Startle blink response magnitudes

Startle eyeblinks elicited during the CS+ continued to be potentiated both relative to the ITI (F(1,60) = 10.28; p < 0.01; η2 = 0.15) and relative to the CS- (F(1,60) = 5.47; p < 0.05; η2 = 0.08), as reflected in a significant main effect of conditioning (F(2,120) = 6.45; p < 0.01; ϵ = 0.94; η2 = 0.10). Again, this conditioned startle potentiation was impaired in the patient group during postconditioning (conditioning by group: F(2,120) = 3.22; p < 0.05; ϵ = 0.94; η2 = 0.05) (Fig. 1). Similar to the conditioning phase, control subjects showed a pronounced conditioned startle potentiation (conditioning: F(2,62) = 6.89; p < 0.01; ϵ = 0.92; η2 = 0.18), whereas the patients' blink responses did not differ among the CS+, the CS-, and the ITI (conditioning; F < 1). Again, no differences were observed between patients with left- or right-hemisphere lesions (F < 1). Post hoc analyses revealed that the patients' startle blink responses elicited during the CS+ neither differed from those elicited during the CS- (F(1,29) = 1.30; p = 0.263; η2 = 0.04) nor from those elicited during the ITI (F < 1). In contrast, in the control group, both conditioned startle potentiation (CS+ vs ITI; F(1,31) = 11.38; p < 0.01; η2 = 0.27) as well as conditioned startle discrimination (CS+ vs CS-; F(1,31) = 4.35; p < 0.05; η2 = 0.12) were still observed during the postconditioning.

SCR magnitudes

As illustrated in Figure 2, the CS+ continued to elicit larger SCRs relative to the CS- in the control group (F(1,31) = 4.46; p < 0.05; η2 = 0.13), whereas no SCR discrimination was observed in the patients (F < 1), although the interaction fell short of statistical significance (conditioning by group: F(1,60) = 1.27; p = 0.265; η2 = 0.02). [During postconditioning, the control subjects' SCRs to the first CS- after the first unreinforced CS+ significantly increased relative to the SCRs to the last CS- during the conditioning phase (Mpre = 0.05 μS; Mpost = 0.12 μS; F(1,31) = 5.86; p < 0.05) as a result of contingency reversal expectation. This increase in SCRs to CS- resulted in a lack of response discrimination during the very first trial of postconditioning. Therefore, the first postconditioning trial was excluded from further analyses in this variable.] Furthermore, no effects of lesion site could be observed within the patients (F(1,28) = 2.03; p = 0.165; η2 = 0.07).

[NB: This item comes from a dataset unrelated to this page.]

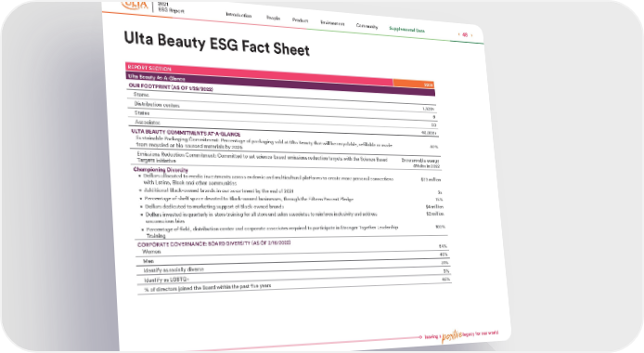Viewport: 644px width, 353px height.
Task: Click the pink Report Section header bar
Action: pyautogui.click(x=259, y=74)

Postexperimental evaluation of declarative knowledge

While 75% of the control subjects (24 of 32) were aware of the CS-UCS contingency after the experiment, only 30% of the patients (9 of 30) were able to correctly identify the CS+ (χ2(1,62) = 12.59; p < 0.001; w = 0.45). (Contingency awareness was evaluated by the final multiple choice question at the end of the postexperimental interview, because the free recall question under-estimated the ratio of aware subjects. Only 3 patients and 15 controls were able to correctly report the CS-UCS contingencies in the recall test, whereas an additional 6 patients and 9 controls were able to correctly choose the CS+ in the multiple choice question.) Moreover, the patients' ability to recognize the stimulus contingency was not associated with the affected hemisphere (χ2(1,30) = 1.30; p = 0.255; w = 0.21) (i.e., of nine aware patients, four patients had left-hemisphere and five patients had right-hemisphere lesions). No systematic relationships between contingency awareness and the patients' neuropsychological performance or clinical characteristics were observed (note that a more comprehensive neuropsychological assessment might have revealed some differences in explicit memory performance between aware and unaware patients). Further analyses served to explore the role of awareness of the stimulus contingencies on the psychophysiological measures of fear learning during conditioning.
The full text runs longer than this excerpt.